Whether maintaining that portion of Pickwick Plaza is worth $24,000 a year is an open question, especially in view of the cost of restoration.  But we find two aspects of this situation particularly interesting – one troubling, the other surprising to the point of humor.

The troubling aspect of this situation is the fact that neither the Journal account of it, nor the City’s “Agenda Cover Memorandum” [pdf] by Director of Community Development Carrie Davis, identifies the owner of that property.  And, even more amazingly, a review of the video of that meeting reveals that even during the almost one-half hour Council/Staff discussion, the owner’s name was not mentioned once!

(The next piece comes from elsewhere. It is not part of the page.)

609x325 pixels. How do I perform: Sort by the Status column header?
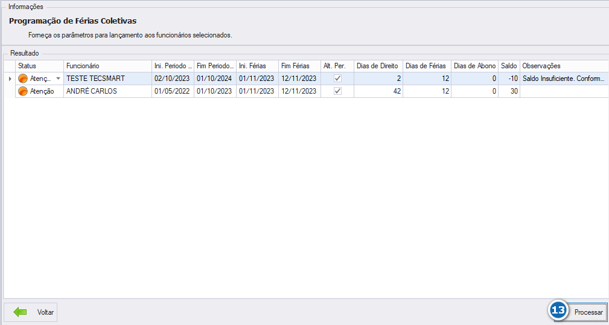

What’s so secret about the identity of this particular property owner that he can only be referred to as “the owner”?  And why does he appear to be playing games with the City, as suggested by the conflicting assertions of his need for the 8 parking spaces but yet being willing to forego those needed 8 spaces for a rental payment of $24,000 a year?   


As for the surprising/humorous aspect, try Ald. Don Bach’s (3rd Ward) having “broached the idea” of the City just grabbing the land by condemnation under eminent domain.  Although eminent domain condemnation is a perfectly legitimate and constitutionally-approved power of government to acquire property for an identifiable public purpose, our local politicians and bureaucrats historically have treated this “ED” as if it were the medical problem with the same abbreviation: they didn’t want to even talk about it.

Over the past couple of years, Bach and the rest of the aldermen dared not even whisper the words “eminent domain” while their mentor, former mayor Howard “Let’s Make A Deal” Frimark, negotiated behind the scenes with various property owners around town, ostensibly to cut a deal on a site for the big new cop shop Frimark – and Bach – desired. The party line then was that a negotiated deal was better than condemnation, even though eminent domain provides for the owner to receive Fair Market Value for his property.

Yet here’s Bach, speaking those words publicly about what seems to us to be a pretty insignificant piece of ground. 

We have to wonder whether Bach’s apparent change of heart has anything to do with the identity of the owner, he whose name must not be spoken?